_Provided information_
══════════════════════════════

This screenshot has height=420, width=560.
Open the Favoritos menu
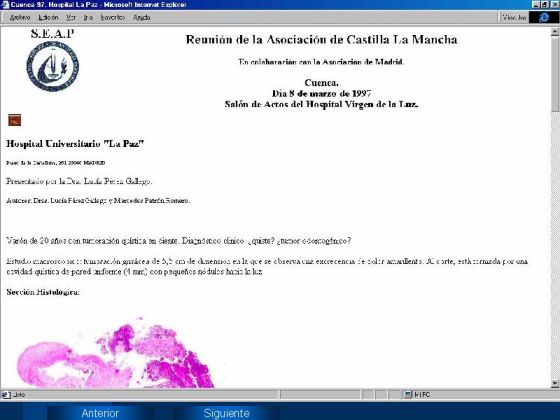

══════════════════════════════

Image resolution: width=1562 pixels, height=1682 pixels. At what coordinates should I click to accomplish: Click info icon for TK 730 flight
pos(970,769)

══════════════════════════════

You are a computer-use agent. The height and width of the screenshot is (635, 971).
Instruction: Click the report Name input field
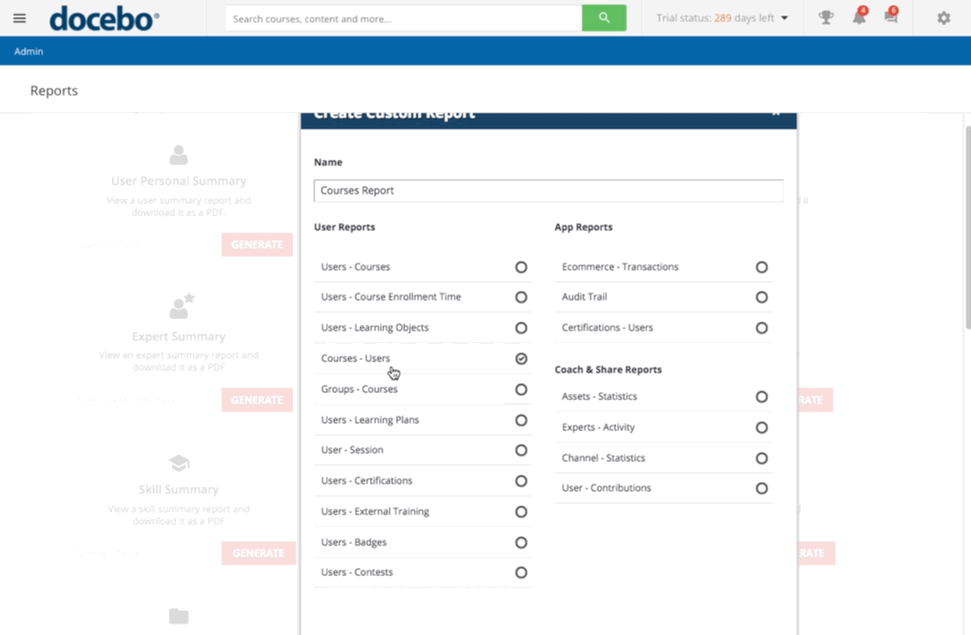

══════════════════════════════

_Problem details_
Starting at the line with "You are a computer-use" and ending at the line with "Instruction: Click the", print each line of the listing above exactly, with no other lines.

_Response area_
You are a computer-use agent. The height and width of the screenshot is (635, 971).
Instruction: Click the report Name input field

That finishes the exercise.